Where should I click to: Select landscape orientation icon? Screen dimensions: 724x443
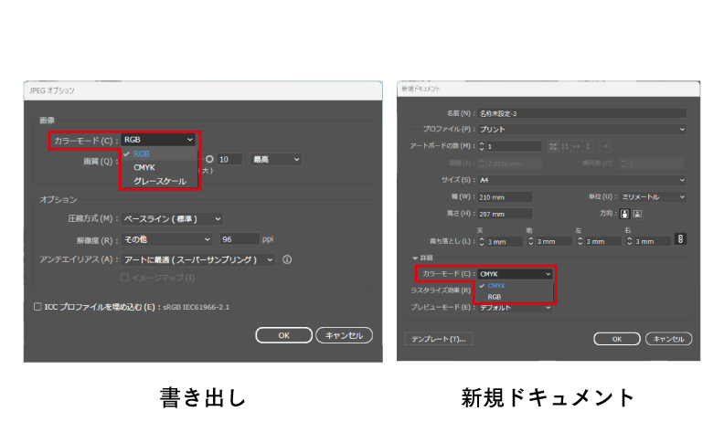[637, 214]
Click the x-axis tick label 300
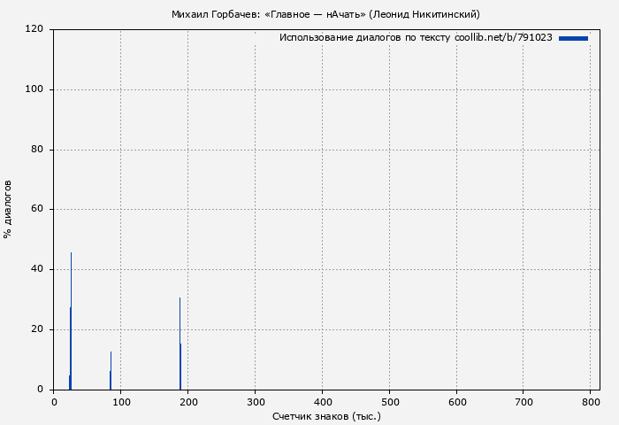The width and height of the screenshot is (619, 425). pos(255,402)
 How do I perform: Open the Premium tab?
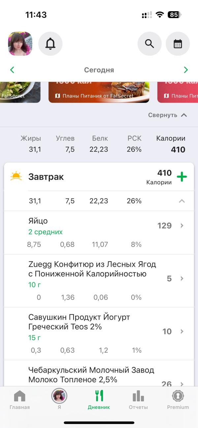coord(178,400)
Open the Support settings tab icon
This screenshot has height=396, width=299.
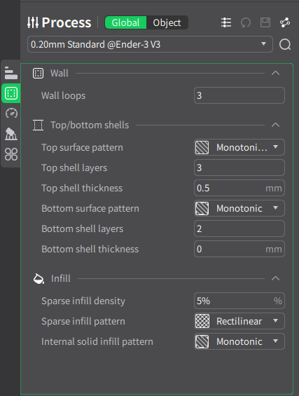pyautogui.click(x=11, y=134)
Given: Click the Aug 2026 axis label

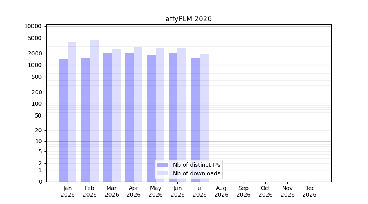Looking at the screenshot, I should pyautogui.click(x=221, y=191).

= = = =

Please rewrite the lines above, changing "label" to "text" everywhere it appears and keeping all else the same. Omit the pictures from your answer.

Where should I click to: Select landscape orientation icon? Screen dimensions: 724x443
[637, 214]
Click the x-axis tick text 300
The width and height of the screenshot is (619, 425). pos(255,402)
 How do I perform: Open the Premium tab?
coord(178,400)
Open the Support settings tab icon
This screenshot has height=396, width=299.
pyautogui.click(x=11, y=134)
Given: Click the Aug 2026 axis text

Looking at the screenshot, I should pyautogui.click(x=221, y=191).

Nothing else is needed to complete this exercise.